Segment Start: Dataset records

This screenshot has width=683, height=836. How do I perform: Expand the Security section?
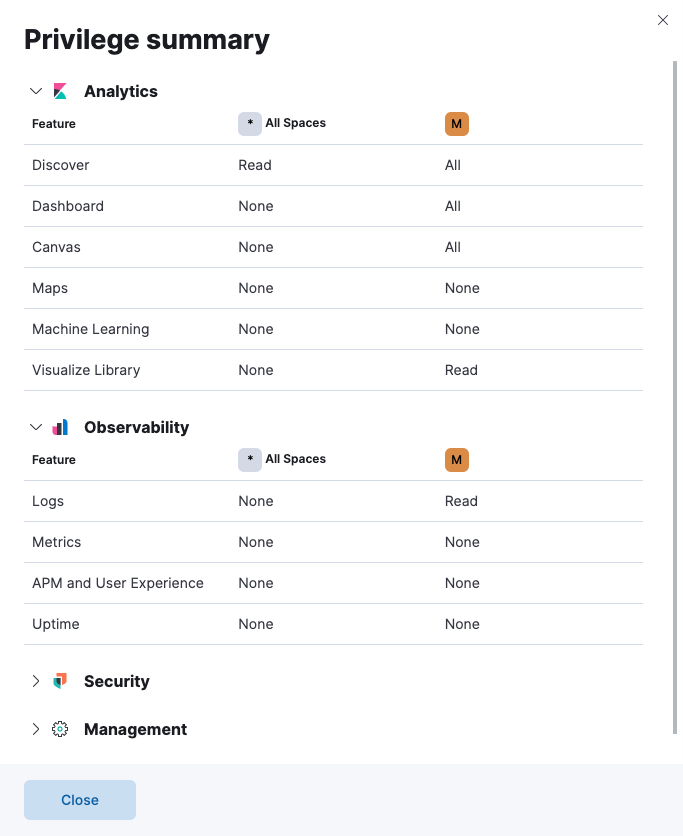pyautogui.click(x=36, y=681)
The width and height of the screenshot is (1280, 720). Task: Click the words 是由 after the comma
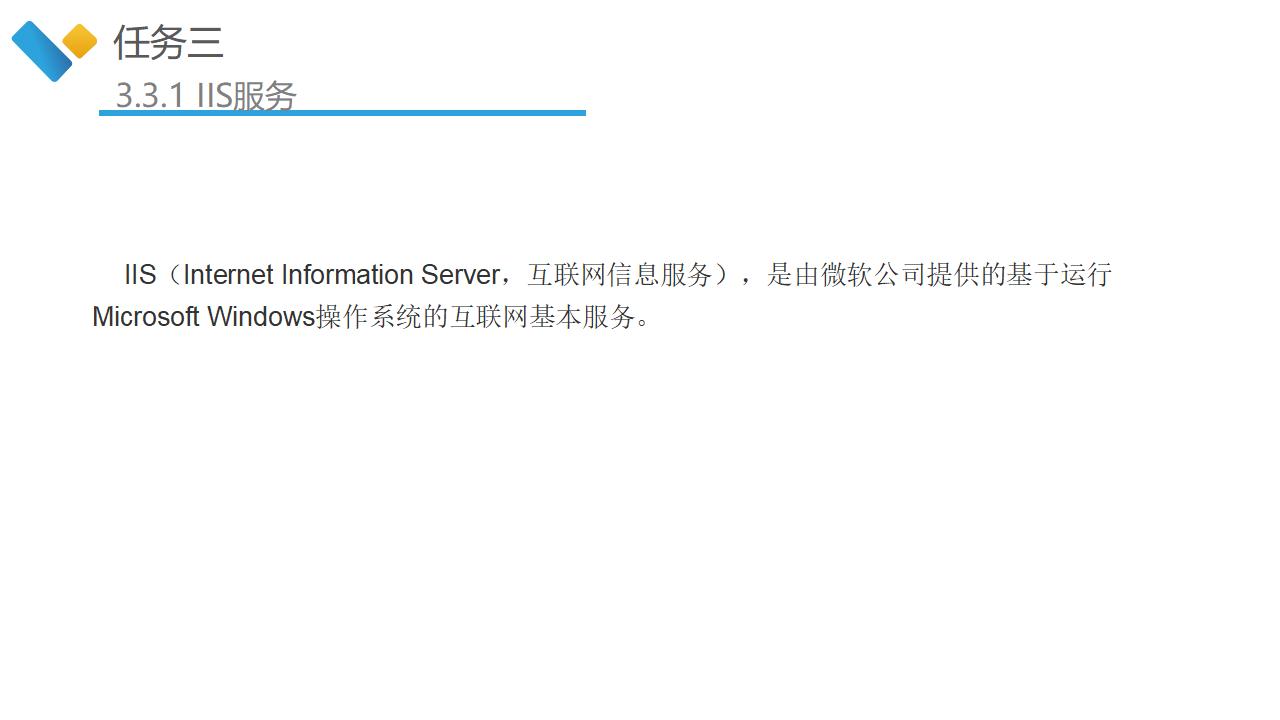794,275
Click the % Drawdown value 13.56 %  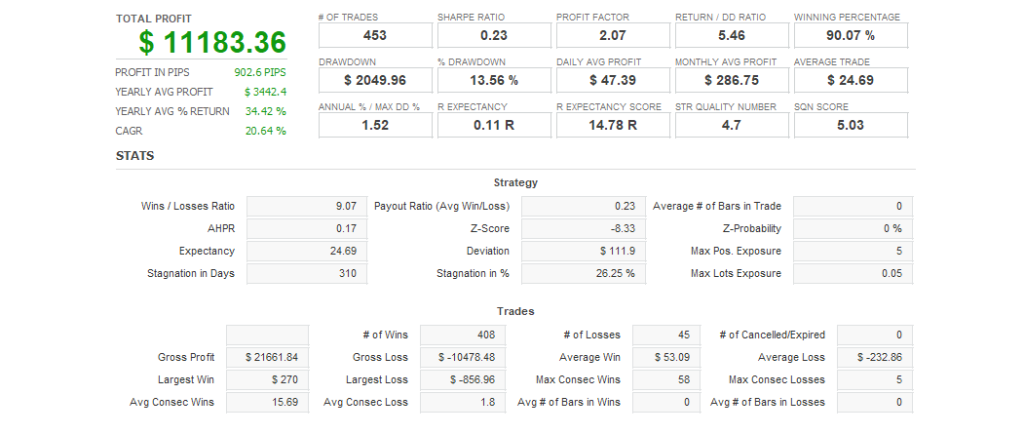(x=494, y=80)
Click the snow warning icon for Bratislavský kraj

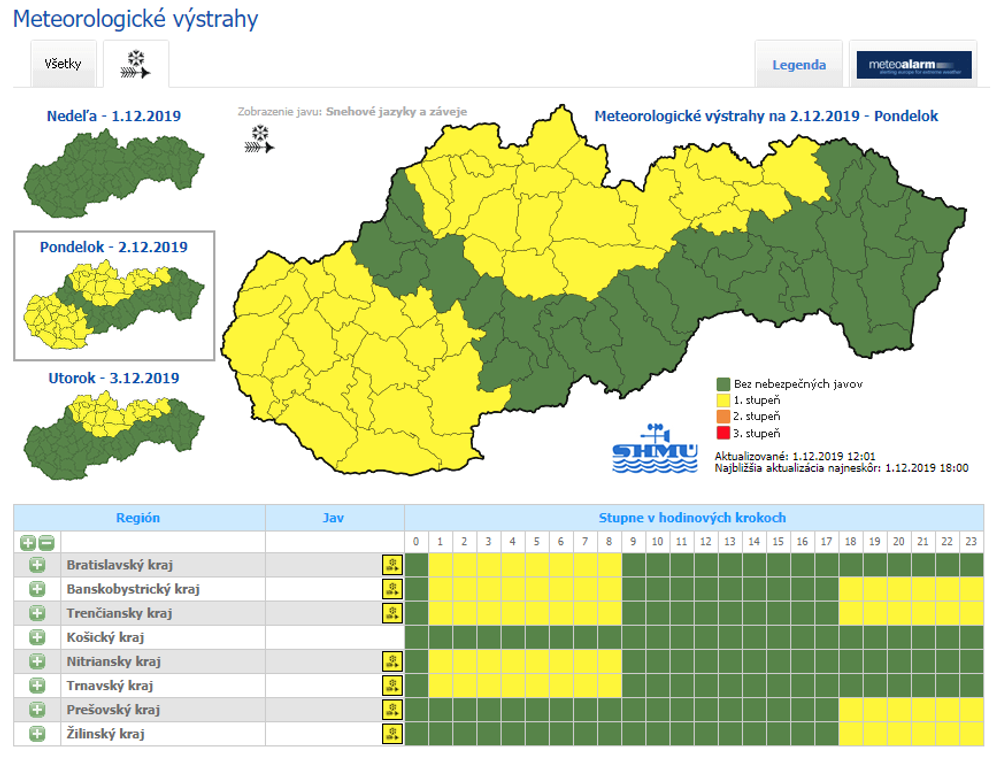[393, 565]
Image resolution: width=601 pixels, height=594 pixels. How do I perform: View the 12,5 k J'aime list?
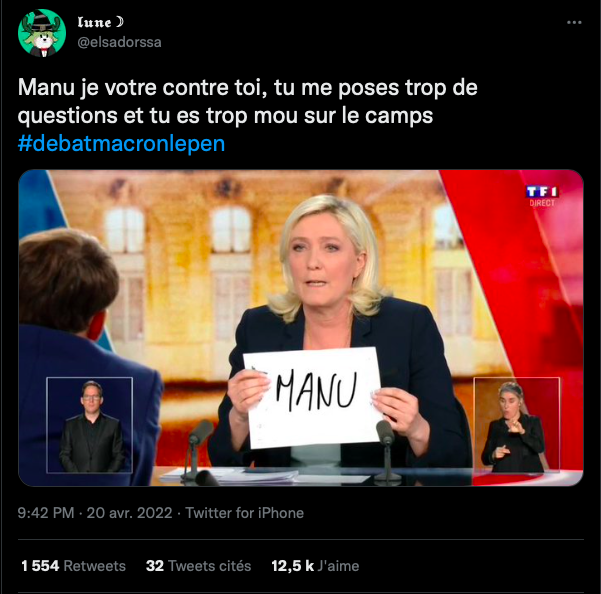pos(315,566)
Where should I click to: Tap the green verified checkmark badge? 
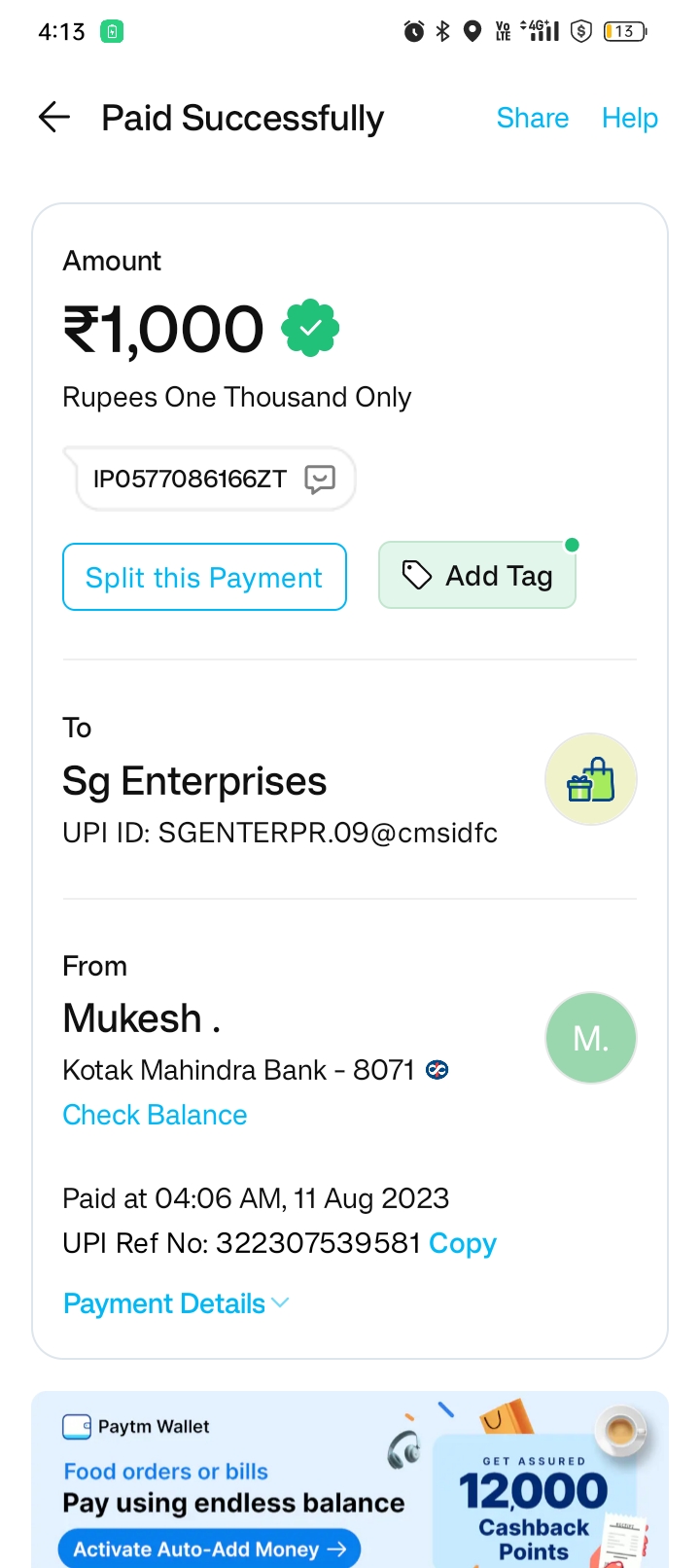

Segment End: Dataset records

## Assigned task
Would you transcribe, exactly and only, the lines from the one that contains "Image resolution: width=601" through the last line of the data above, without any pictures?

## Answer for the task
Image resolution: width=601 pixels, height=594 pixels. How do I perform: View the 12,5 k J'aime list?
pos(315,566)
Where should I click to: Tap the green verified checkmark badge? 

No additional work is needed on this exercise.